## Aim of the task:
Go through the material and tally the lines containing the string "this". Give the total alone.

■ ■ ■ ■ ■ ■ ■

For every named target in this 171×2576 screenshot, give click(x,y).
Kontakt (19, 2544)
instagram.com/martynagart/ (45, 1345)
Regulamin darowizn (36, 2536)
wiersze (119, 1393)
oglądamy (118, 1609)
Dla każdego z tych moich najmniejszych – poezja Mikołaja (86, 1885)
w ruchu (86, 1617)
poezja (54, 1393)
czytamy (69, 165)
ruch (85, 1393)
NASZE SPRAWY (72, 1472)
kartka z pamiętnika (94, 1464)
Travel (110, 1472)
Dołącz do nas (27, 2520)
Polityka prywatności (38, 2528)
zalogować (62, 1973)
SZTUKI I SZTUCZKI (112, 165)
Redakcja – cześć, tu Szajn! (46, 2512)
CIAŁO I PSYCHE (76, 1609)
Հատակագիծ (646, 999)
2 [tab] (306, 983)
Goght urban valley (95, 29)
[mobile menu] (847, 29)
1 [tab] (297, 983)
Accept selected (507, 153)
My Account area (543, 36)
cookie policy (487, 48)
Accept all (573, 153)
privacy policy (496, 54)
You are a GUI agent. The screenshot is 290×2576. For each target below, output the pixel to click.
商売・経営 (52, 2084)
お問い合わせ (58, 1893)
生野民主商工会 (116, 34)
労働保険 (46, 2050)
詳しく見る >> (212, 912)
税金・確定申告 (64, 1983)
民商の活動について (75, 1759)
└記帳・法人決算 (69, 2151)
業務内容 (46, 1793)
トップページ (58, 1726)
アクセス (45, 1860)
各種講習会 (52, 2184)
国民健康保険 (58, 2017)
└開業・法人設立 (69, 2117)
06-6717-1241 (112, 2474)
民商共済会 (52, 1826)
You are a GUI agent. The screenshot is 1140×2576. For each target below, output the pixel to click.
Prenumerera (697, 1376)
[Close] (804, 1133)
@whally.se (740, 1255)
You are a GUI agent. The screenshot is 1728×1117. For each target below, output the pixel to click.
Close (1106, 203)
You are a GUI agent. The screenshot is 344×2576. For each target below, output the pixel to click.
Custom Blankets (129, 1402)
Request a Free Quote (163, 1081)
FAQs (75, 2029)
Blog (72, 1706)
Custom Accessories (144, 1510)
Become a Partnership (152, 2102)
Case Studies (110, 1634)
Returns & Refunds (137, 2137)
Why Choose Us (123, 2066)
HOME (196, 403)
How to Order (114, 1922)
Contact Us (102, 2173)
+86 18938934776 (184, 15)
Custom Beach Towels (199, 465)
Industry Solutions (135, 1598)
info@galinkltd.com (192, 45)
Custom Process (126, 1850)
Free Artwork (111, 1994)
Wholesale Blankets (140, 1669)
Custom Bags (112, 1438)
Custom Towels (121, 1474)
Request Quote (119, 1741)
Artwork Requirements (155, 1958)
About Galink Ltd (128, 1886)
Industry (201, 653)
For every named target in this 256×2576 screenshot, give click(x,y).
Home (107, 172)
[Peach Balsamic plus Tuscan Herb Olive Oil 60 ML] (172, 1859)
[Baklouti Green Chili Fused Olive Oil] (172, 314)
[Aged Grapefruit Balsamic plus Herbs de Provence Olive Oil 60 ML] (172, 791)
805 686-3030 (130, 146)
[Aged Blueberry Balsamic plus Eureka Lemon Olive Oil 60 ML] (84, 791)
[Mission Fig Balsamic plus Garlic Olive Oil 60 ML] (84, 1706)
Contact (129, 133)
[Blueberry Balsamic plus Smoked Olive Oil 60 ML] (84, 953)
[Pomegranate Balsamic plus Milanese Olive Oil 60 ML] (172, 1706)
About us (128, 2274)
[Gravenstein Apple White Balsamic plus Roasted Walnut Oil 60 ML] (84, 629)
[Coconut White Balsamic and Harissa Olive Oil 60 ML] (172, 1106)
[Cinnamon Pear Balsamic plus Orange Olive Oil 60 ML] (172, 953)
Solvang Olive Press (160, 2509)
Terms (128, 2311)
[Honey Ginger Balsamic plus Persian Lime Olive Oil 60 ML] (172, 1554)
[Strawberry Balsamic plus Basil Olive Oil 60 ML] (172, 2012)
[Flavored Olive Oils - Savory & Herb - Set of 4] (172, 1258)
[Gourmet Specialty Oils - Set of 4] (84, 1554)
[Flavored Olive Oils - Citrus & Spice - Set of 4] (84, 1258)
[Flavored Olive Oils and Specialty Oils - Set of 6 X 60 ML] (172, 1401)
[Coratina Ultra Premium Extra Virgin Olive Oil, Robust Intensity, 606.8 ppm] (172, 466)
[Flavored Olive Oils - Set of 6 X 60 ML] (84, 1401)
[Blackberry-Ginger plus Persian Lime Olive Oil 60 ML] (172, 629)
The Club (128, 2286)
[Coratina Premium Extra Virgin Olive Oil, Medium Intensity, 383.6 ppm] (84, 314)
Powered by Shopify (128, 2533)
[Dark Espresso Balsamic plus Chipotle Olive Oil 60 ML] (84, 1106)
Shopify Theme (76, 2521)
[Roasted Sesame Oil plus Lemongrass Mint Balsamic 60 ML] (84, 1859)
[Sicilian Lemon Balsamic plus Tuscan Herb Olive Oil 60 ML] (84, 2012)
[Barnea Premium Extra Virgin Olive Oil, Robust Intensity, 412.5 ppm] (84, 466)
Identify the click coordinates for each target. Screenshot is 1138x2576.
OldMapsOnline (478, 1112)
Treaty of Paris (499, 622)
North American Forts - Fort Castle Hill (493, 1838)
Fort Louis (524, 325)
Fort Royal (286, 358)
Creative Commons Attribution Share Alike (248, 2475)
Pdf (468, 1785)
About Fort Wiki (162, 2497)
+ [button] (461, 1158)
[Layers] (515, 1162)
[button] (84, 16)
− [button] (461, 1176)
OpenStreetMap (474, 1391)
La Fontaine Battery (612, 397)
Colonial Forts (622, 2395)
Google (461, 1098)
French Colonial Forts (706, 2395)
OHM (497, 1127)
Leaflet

■ ■ ■ ■ ■ ■ ■

## Output:
2